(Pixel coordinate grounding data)
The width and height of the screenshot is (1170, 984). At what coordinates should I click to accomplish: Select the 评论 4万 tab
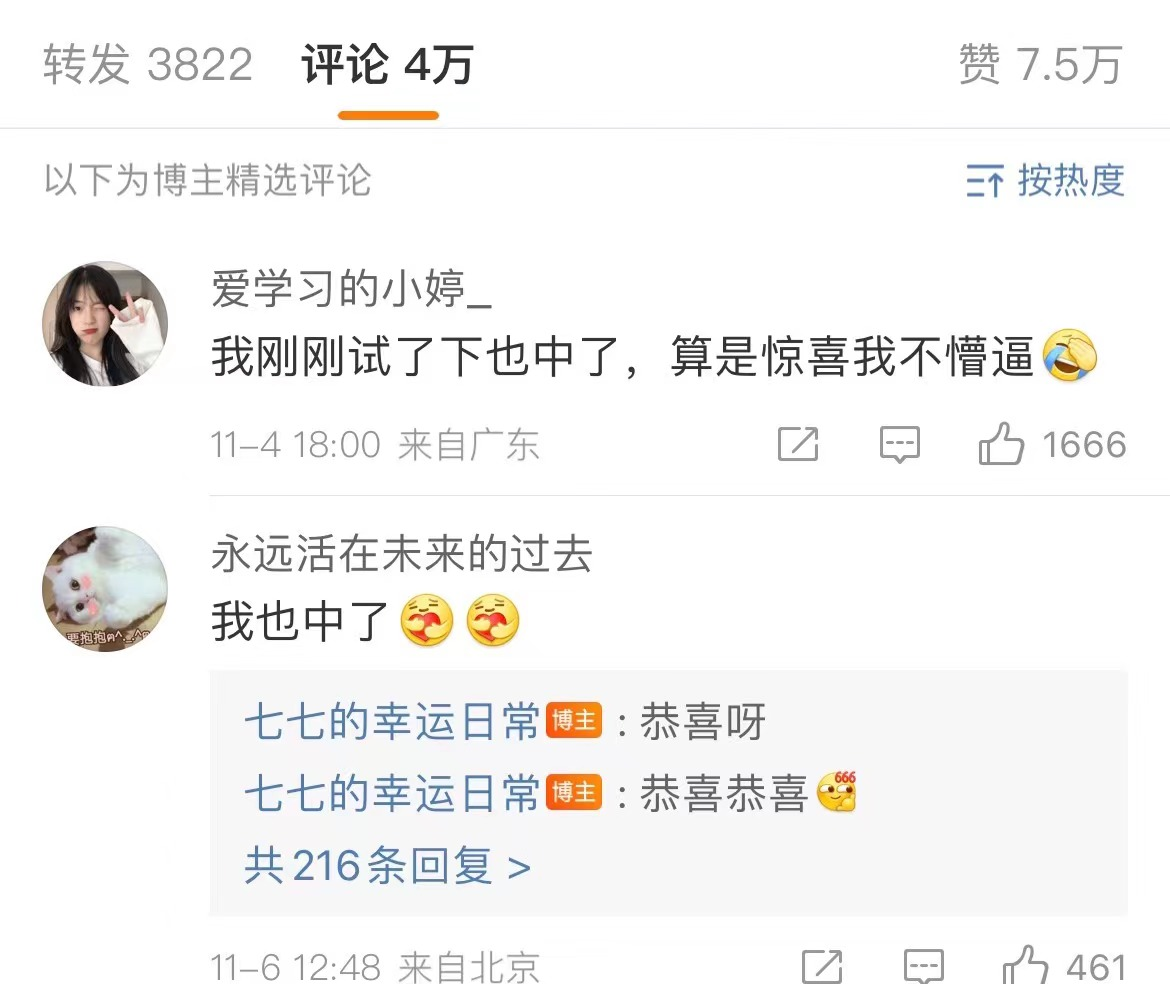[x=387, y=64]
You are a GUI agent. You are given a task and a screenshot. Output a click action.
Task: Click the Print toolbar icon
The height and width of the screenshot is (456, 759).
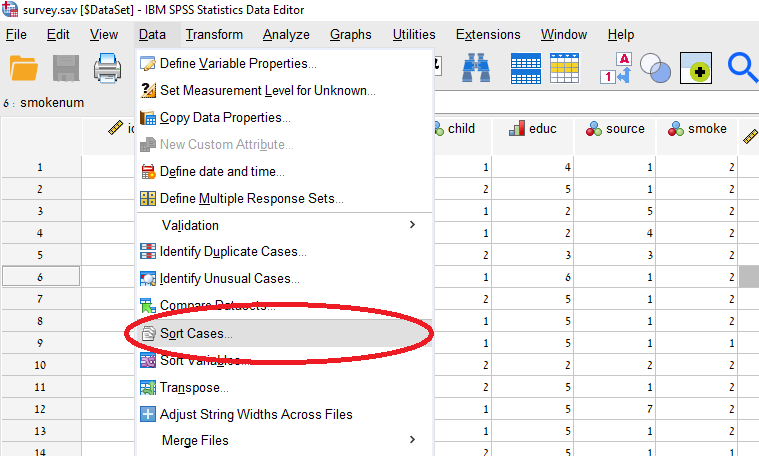[x=108, y=68]
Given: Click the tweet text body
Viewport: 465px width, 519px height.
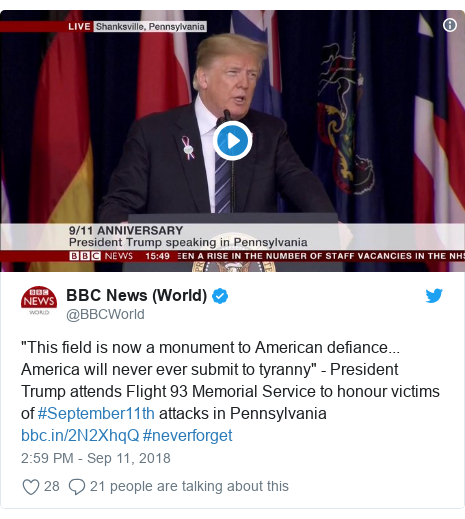Looking at the screenshot, I should pyautogui.click(x=230, y=391).
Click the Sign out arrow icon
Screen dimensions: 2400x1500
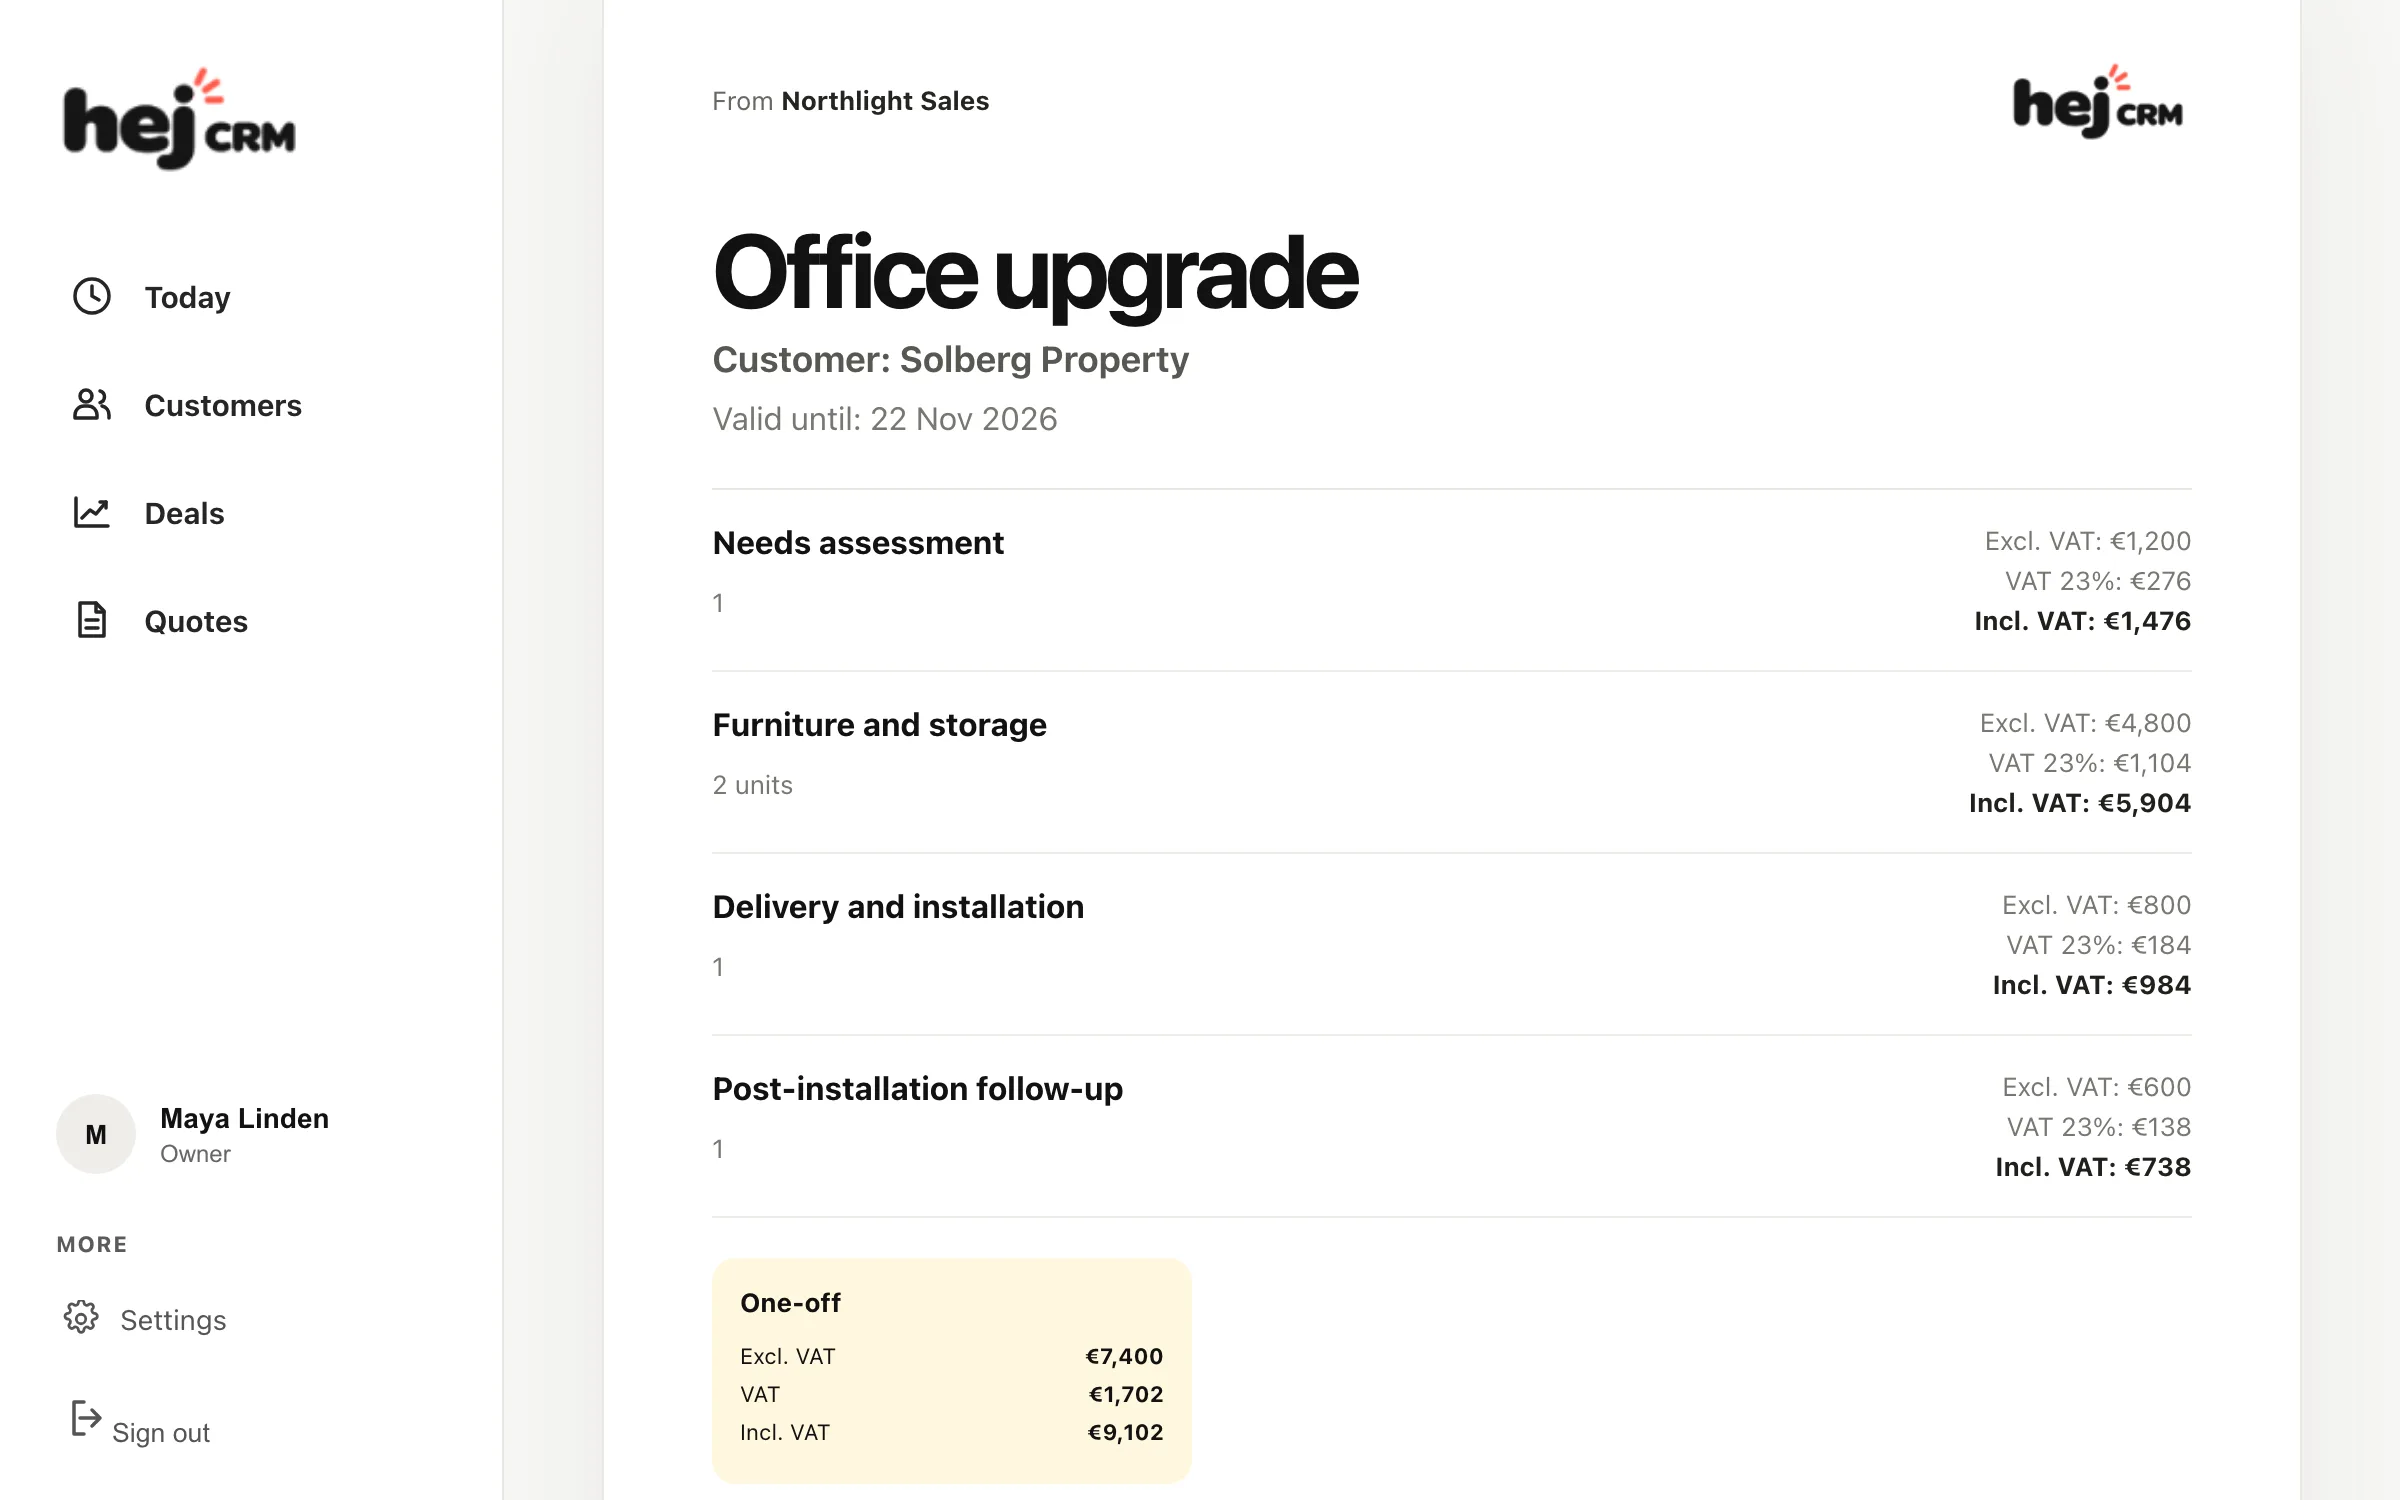[86, 1418]
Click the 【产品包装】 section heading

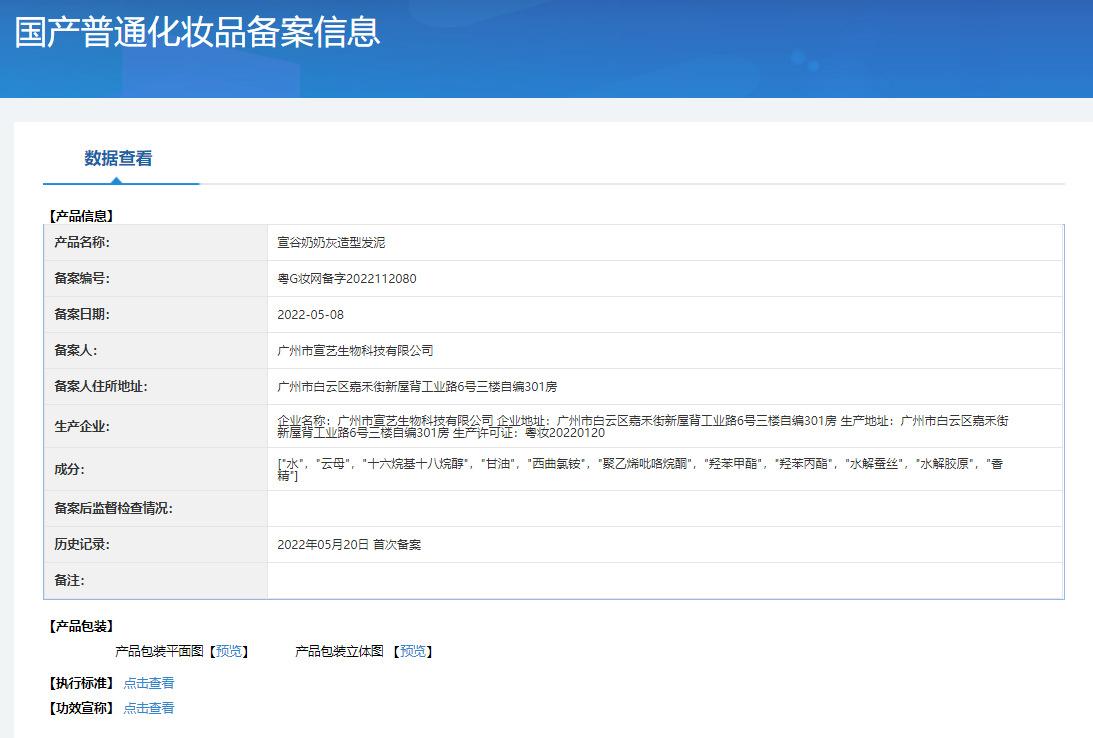[81, 626]
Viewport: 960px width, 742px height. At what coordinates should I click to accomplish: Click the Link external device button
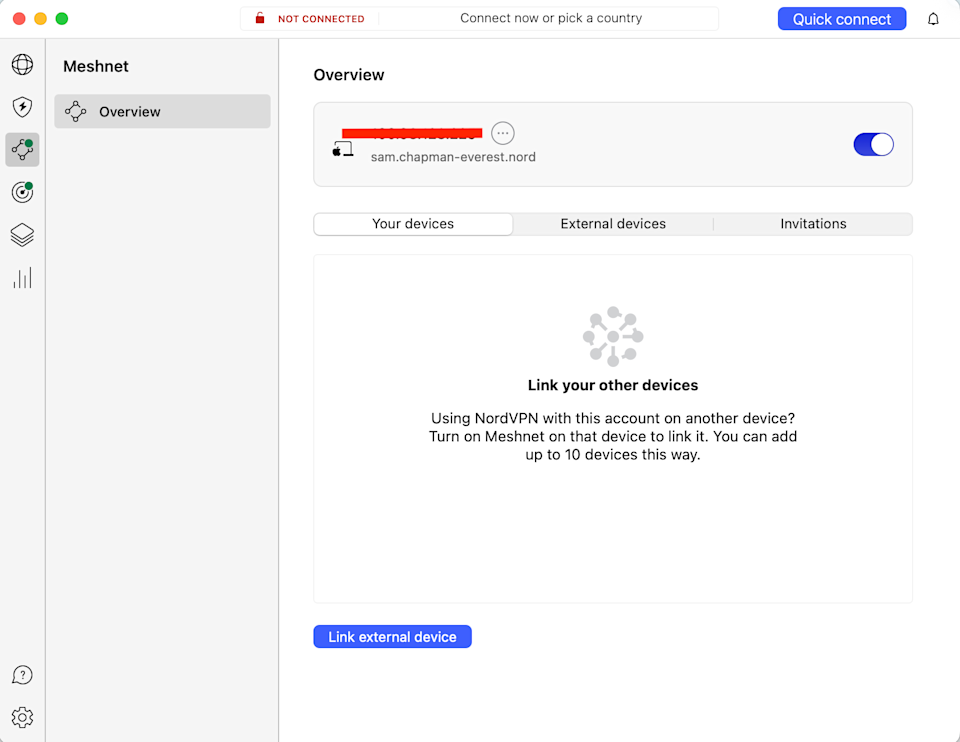392,636
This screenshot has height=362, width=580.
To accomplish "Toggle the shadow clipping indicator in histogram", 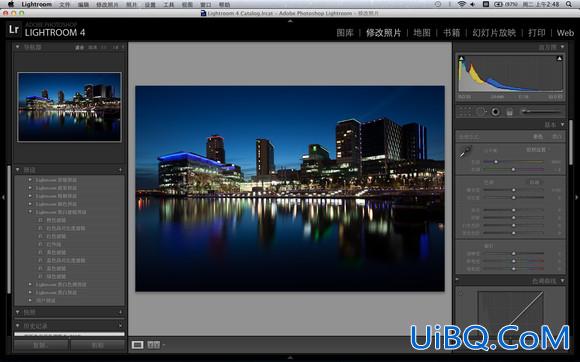I will (x=461, y=58).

### WORK REQUIRED
Search the records for the string "icon", and copy every line that holds it.

### ANSWER SPACE
Task: Click the Print toolbar icon
Click the Sign out arrow icon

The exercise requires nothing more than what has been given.